__What is being asked__: From the entries below, gather each line containing the word "agent".

__Data__:

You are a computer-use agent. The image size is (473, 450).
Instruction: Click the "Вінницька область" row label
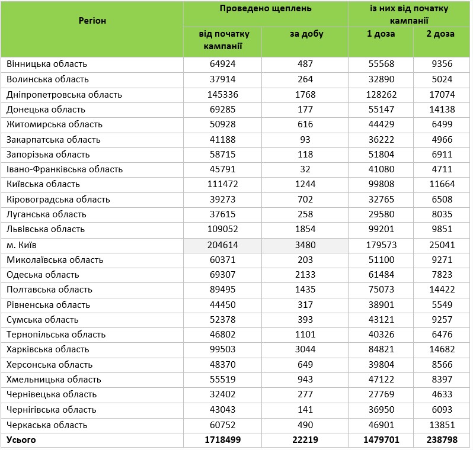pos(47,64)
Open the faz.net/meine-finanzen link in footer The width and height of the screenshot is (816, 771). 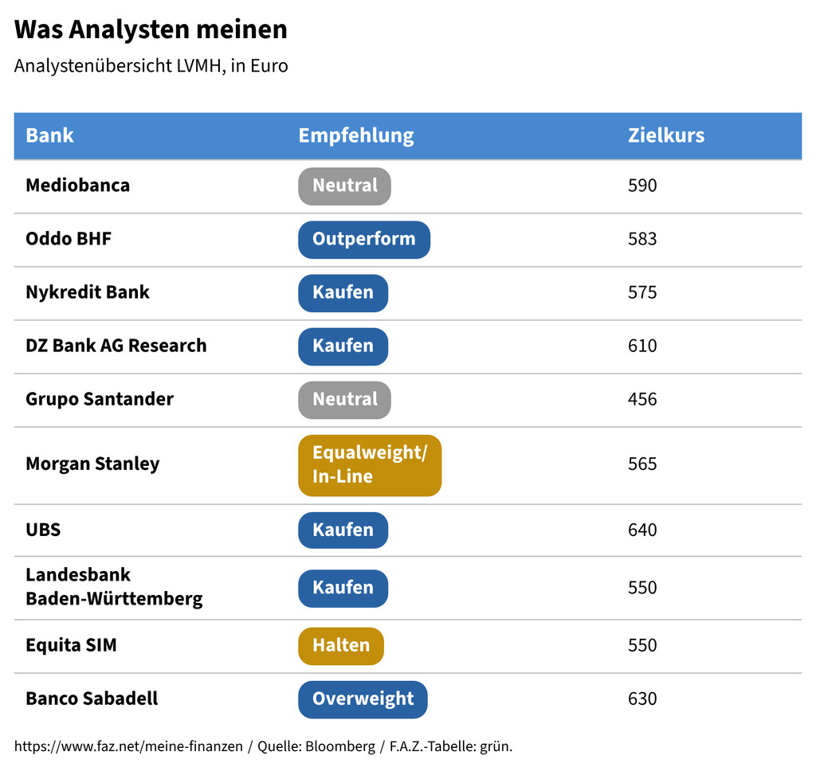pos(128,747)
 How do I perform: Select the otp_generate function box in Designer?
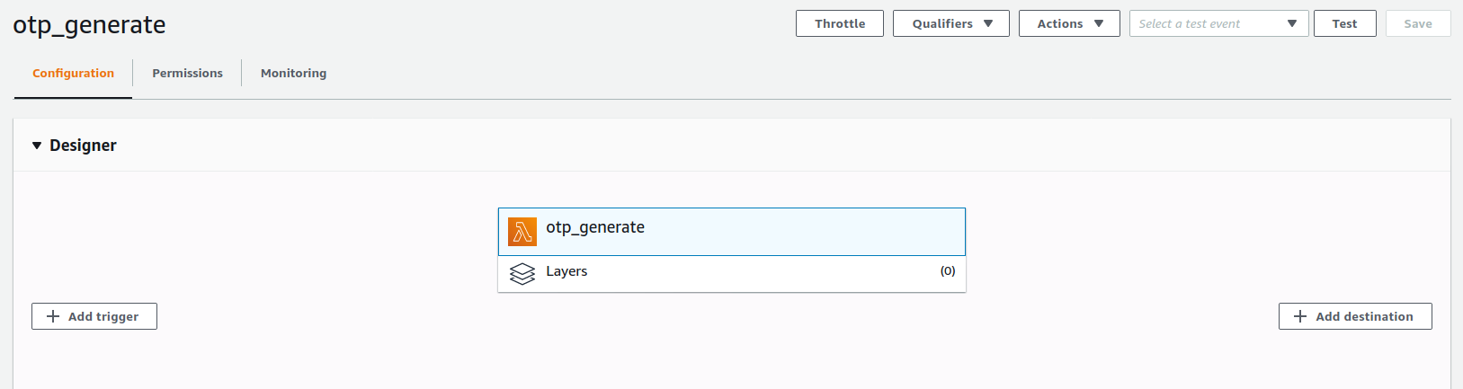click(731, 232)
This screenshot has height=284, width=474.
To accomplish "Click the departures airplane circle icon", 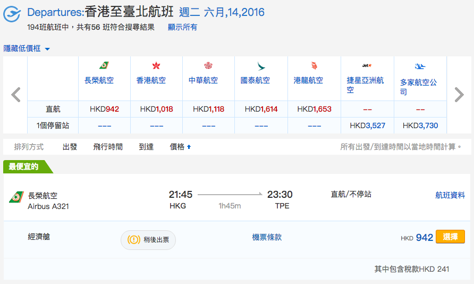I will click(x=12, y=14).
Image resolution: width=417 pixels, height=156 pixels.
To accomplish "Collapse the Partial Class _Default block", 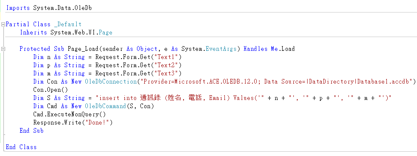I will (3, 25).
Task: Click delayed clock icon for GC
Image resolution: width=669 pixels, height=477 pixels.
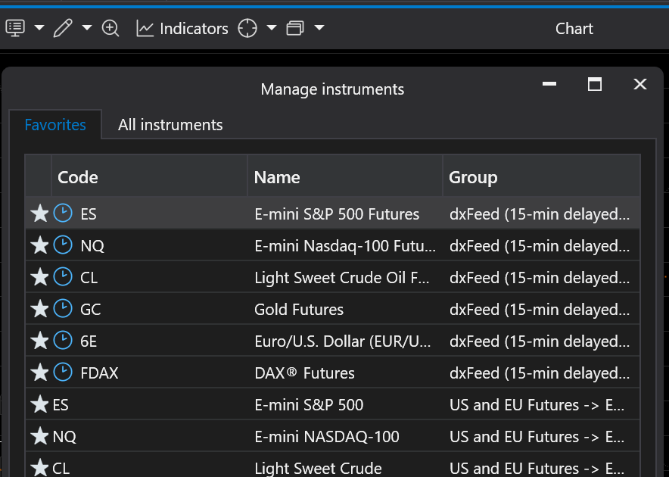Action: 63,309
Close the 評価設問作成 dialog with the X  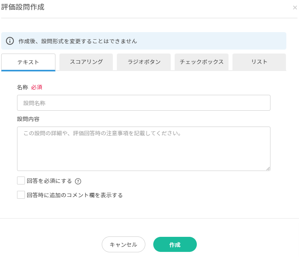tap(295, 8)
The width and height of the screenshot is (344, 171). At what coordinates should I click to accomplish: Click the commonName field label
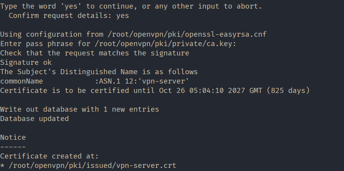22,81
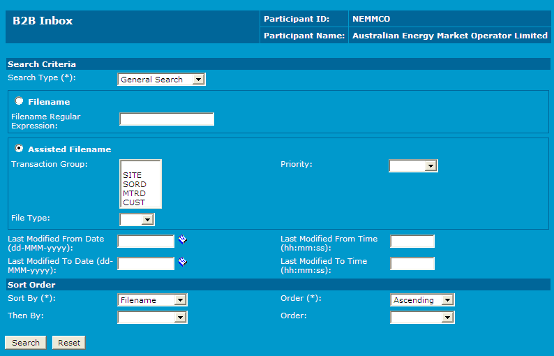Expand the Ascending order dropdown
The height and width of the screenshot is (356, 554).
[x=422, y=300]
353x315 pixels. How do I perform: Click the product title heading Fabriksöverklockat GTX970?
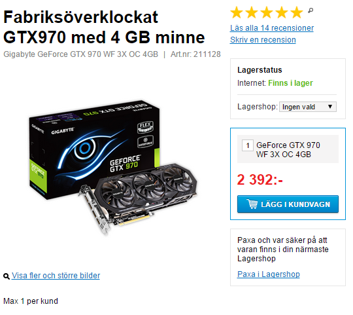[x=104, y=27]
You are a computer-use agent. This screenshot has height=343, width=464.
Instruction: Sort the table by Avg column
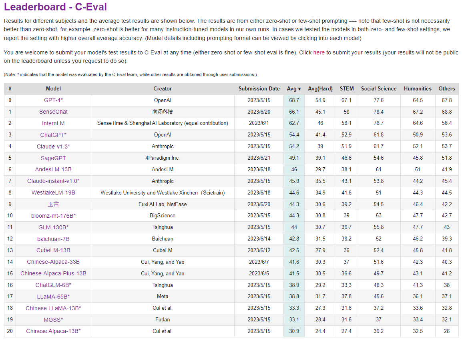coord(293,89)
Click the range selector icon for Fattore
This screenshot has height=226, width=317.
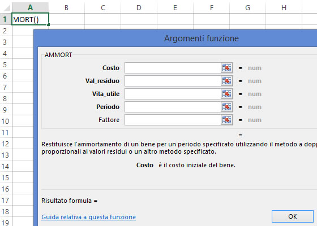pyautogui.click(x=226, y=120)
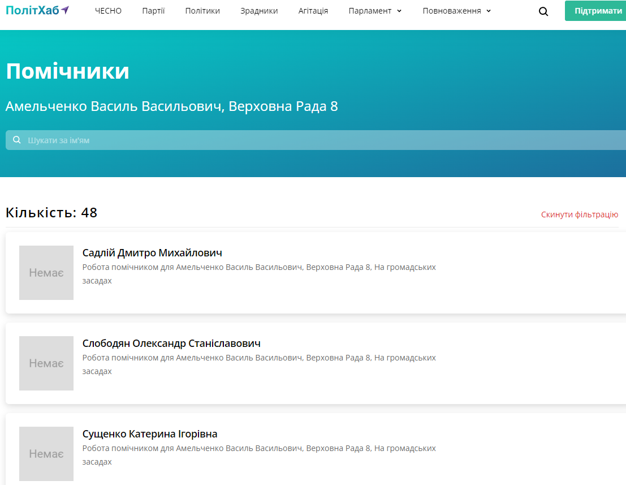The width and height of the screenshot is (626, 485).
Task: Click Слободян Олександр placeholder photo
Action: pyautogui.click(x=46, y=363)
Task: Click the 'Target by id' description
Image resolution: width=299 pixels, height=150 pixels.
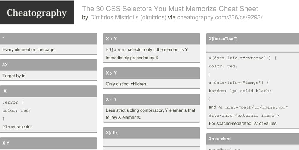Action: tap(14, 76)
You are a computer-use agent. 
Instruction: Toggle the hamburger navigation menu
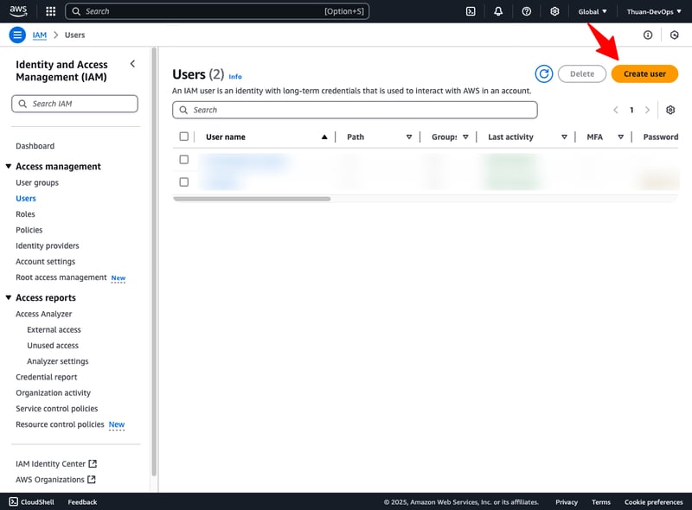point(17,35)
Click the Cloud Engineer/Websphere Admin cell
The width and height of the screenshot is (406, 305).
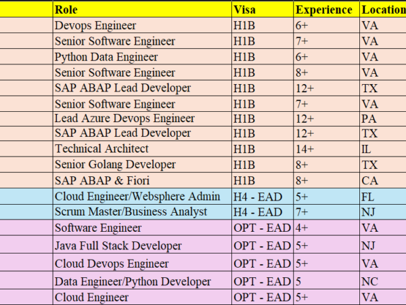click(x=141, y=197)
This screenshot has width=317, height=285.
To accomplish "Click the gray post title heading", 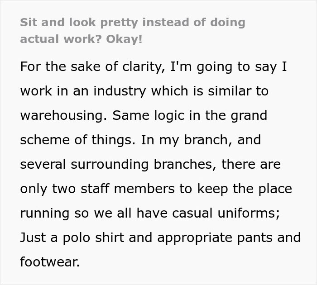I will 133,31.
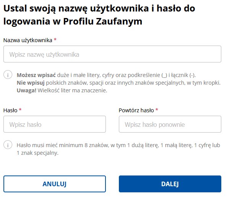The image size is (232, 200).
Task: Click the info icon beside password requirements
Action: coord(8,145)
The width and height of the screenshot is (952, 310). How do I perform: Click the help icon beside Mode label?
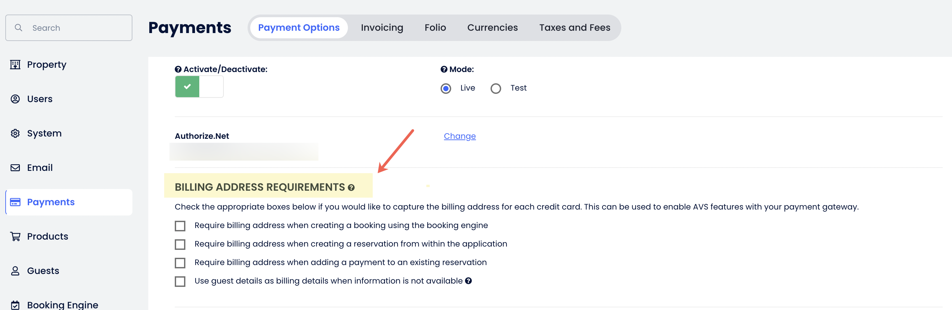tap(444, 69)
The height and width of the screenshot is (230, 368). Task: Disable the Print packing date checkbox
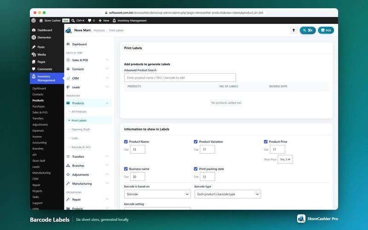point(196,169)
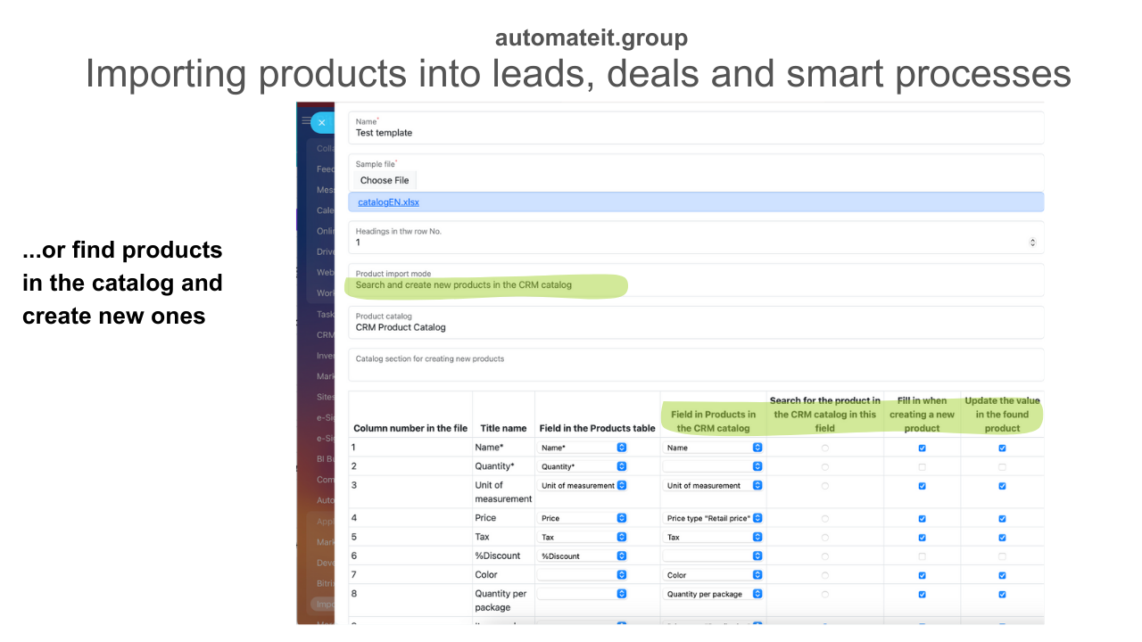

__Output below__:
You are a computer-use agent. The image size is (473, 450).
You are a computer-use agent. This screenshot has height=343, width=464.
You are a computer-use agent. 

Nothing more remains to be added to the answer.